- [What the task requires] Show each line below that contains the string "Choose". Case matters.

Start of Dataset entries

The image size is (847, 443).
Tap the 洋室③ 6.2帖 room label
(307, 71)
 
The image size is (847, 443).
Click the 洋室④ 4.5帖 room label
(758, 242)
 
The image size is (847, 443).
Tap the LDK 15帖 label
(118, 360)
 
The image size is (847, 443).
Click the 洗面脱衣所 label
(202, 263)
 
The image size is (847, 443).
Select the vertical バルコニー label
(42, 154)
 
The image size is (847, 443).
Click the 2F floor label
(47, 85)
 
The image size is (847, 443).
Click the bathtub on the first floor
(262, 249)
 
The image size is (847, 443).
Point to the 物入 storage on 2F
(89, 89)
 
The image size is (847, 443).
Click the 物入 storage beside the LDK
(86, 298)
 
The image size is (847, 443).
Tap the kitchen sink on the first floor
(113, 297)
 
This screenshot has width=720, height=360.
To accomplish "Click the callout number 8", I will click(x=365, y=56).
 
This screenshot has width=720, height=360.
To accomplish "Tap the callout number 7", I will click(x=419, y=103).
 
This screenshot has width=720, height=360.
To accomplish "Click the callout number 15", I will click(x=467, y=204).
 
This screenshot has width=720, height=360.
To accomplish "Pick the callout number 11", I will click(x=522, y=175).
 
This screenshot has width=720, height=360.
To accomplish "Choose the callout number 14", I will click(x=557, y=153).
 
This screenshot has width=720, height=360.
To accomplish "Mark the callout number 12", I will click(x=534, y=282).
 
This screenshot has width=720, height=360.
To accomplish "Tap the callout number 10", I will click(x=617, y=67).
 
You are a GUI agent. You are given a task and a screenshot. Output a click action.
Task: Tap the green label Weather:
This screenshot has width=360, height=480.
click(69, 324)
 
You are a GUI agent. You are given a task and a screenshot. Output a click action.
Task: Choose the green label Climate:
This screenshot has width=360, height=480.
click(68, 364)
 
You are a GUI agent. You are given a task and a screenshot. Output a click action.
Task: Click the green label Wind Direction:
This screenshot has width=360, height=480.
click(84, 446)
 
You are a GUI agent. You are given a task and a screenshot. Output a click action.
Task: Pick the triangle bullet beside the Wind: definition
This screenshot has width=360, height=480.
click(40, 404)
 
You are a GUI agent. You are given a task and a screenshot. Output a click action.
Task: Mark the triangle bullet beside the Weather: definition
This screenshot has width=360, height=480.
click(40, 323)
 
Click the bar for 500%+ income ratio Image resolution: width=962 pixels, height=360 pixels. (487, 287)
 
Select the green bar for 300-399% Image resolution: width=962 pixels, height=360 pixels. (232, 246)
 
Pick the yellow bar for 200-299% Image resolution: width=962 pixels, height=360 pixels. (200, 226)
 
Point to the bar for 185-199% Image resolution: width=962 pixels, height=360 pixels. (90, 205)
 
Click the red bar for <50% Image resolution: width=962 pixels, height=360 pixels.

End of Dataset entries

- [Final result]
To accomplish "Choose the callout number 14", I will click(x=557, y=153).
Task: Choose the green label Climate:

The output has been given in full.